Leveraging AI to Generate Audio for User-generated Content in Video Games
Thomas Marrinan, Pakeeza Akram, Oli Gurmessa, Anthony Shishkin
TL;DR
The paper tackles the challenge of adding dynamic, high-quality audio to user-generated content in video games by proposing AI-driven on-the-fly audio generation using text-to-audio and image-to-audio pipelines. It leverages Meta's AudioCraft components, MusicGen and AudioGen, to generate music and sound effects from descriptive prompts derived from user-created content or from image captions, enabling real-time feedback. Two 2D prototype games demonstrate the approach: one for environment background music and another for object sound effects, with latency under 4 seconds for short audio clips. The study discusses ethical considerations, confirms qualitative audio quality that aligns with game aesthetics, and outlines future directions including human-in-the-loop editing and broader training data to better emulate established game audio, highlighting practical implications for enhancing creativity and engagement in user-generated content ecosystems.
Abstract
In video game design, audio (both environmental background music and object sound effects) play a critical role.
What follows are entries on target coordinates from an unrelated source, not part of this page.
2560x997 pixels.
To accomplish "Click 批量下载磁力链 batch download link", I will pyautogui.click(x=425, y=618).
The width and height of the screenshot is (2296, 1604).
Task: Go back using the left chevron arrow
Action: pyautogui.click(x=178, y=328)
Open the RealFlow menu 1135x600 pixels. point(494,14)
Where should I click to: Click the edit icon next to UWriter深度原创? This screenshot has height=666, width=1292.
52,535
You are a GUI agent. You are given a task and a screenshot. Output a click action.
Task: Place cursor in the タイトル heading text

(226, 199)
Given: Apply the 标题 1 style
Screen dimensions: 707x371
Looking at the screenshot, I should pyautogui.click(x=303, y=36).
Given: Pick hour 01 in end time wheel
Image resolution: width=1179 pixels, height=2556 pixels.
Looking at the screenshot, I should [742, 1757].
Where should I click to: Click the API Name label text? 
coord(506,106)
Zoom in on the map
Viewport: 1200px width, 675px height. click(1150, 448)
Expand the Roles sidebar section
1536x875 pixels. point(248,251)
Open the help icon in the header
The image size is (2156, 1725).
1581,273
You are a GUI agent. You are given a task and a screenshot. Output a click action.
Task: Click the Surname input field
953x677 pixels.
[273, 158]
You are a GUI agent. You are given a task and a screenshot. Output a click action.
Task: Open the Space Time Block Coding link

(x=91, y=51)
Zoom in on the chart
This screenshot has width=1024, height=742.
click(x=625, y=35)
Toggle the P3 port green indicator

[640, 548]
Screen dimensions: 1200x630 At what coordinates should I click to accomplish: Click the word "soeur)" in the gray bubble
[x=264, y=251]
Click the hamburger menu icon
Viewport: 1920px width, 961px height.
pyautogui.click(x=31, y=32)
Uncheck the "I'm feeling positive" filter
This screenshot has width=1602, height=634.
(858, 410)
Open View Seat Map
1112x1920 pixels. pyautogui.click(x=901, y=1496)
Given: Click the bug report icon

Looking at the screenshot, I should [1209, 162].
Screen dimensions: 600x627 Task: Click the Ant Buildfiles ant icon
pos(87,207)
Sounds are typically pre-created assets designed for specific locations or objects in a game. However, user-generated content is becoming increasingly popular in modern games (e.g. building custom environments or crafting unique objects). Since the possibilities are virtually limitless, it is impossible for game creators to pre-create audio for user-generated content. We explore the use of generative artificial intelligence to create music and sound effects on-the-fly based on user-generated content. We investigate two avenues for audio generation: 1) text-to-audio: using a text description of user-generated content as input to the audio generator, and 2) image-to-audio: using a rendering of the created environment or object as input to an image-to-text generator, then piping the resulting text description into the audio generator. In this paper we discuss ethical implications of using generative artificial intelligence for user-generated content and highlight two prototype games where audio is generated for user-created environments and objects.